The β-oxidation of fatty acids has usually been studied as a property to utilize exogenous long-chain fatty acids [1]. However, our present and previous results emphasize the important role of the fatty acid degradation system in the utilization of endogenous fatty acids. The capacity to use endogenous fatty acids provides the cells with extra carbon source during starvation, which results in a better rate of survival in the stationary phase. In E. coli, an alternative complete β-oxidation system has been described that works under anaerobic conditions in the presence of nitrate or fumarate as terminal electron acceptors [41]. ORFs coding for this pathway are found in the genomes of E. coli, Salmonella, Klebsiella, Yersinia, and Vibrio. It is likely that the anaerobic β-oxidation system gives them an important extra carbon source under starving conditions.

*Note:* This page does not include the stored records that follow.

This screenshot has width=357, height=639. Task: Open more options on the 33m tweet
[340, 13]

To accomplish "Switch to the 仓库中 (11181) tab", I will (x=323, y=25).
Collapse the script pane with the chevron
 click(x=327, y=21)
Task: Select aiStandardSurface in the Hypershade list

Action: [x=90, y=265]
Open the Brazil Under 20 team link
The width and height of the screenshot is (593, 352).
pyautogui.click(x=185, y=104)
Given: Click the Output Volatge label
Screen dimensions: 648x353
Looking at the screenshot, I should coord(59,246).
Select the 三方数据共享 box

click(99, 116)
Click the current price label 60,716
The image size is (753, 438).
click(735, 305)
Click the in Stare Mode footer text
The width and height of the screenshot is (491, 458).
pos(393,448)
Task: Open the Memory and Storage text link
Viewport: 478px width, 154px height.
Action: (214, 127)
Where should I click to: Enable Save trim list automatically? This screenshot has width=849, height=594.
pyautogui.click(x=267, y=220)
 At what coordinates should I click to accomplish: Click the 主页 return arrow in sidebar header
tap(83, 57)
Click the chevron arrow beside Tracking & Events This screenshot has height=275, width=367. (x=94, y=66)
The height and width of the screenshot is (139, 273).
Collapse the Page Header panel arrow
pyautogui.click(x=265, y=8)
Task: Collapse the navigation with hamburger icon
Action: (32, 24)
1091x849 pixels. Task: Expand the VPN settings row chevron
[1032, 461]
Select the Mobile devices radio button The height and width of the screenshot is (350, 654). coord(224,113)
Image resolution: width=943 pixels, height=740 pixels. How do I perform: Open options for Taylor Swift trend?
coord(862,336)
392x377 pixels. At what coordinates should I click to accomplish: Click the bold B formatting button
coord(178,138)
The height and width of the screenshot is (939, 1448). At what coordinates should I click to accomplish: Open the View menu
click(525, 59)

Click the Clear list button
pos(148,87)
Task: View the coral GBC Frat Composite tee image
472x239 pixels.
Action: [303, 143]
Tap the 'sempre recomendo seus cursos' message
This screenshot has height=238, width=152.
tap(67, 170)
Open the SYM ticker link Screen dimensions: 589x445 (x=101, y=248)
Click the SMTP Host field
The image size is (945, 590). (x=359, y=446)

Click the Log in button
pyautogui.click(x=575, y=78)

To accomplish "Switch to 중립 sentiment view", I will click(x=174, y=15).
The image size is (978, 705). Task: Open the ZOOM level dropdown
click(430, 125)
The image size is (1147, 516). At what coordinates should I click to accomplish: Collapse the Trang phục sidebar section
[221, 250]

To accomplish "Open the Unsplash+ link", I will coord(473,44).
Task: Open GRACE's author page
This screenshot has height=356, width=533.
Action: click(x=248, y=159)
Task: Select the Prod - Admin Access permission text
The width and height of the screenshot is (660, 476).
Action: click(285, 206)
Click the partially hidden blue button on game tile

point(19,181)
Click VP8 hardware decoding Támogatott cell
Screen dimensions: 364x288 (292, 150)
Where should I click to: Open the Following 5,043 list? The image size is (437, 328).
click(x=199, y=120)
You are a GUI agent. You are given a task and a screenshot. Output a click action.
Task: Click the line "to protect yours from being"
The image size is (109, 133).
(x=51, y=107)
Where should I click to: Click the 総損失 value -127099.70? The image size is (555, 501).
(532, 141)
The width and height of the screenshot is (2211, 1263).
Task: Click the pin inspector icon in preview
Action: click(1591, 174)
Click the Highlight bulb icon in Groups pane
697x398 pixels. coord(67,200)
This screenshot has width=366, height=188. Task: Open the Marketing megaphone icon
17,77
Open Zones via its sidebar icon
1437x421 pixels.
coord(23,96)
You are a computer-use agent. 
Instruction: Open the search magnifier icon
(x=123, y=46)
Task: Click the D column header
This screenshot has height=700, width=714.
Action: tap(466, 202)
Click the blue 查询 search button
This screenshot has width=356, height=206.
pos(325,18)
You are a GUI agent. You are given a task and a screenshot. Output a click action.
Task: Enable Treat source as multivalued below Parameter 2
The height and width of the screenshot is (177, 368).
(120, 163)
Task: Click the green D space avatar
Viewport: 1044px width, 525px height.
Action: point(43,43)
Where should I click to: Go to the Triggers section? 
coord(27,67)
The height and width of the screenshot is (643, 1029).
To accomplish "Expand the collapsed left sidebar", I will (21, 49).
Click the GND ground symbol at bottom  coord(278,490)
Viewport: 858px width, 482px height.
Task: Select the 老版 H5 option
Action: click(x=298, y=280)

The biochemical function of long-chain fatty acyl-CoA synthetase is necessary for activation of fatty acids, thereby preparing them for subsequent degradation by β-oxidation. However, this enzyme activity also affects a number of different phenotypes. Several studies suggest a role of long-chain fatty acyl-CoA synthetase in pathogenesis since the inactivation of fadD affects virulence or colonization in Pseudomonas aeruginosa [13], Salmonella enterica, serovar Typhimurium [42], and Neisseria meningitidis [43]. The expression of fadD is involved in antibiotic production in Streptomyces coelicolor [44]. Furthermore, a lack of long-chain fatty acyl-CoA synthetase in the fungal pathogen Candida albicans led to a significant reduction in metabolic activity during biofilm formation [45], while the β-oxidation of fatty acids is required for fruiting body development in Myxococcus xanthus [46].

5. Conclusions

The capacity of fatty acid utilization from the extracellular environment has been described for many Gram-negative as well as for Gram-positive bacteria [43,47] and for yeast [45,48]. It is likely that all microorganisms, pathogenic or environmental, with the capacity to degrade fatty acids benefit from the utilization of exogenous as well as endogenous fatty acids. Our data reinforce the importance of a functional system for fatty acid degradation in providing a better survival rate in the stationary phase.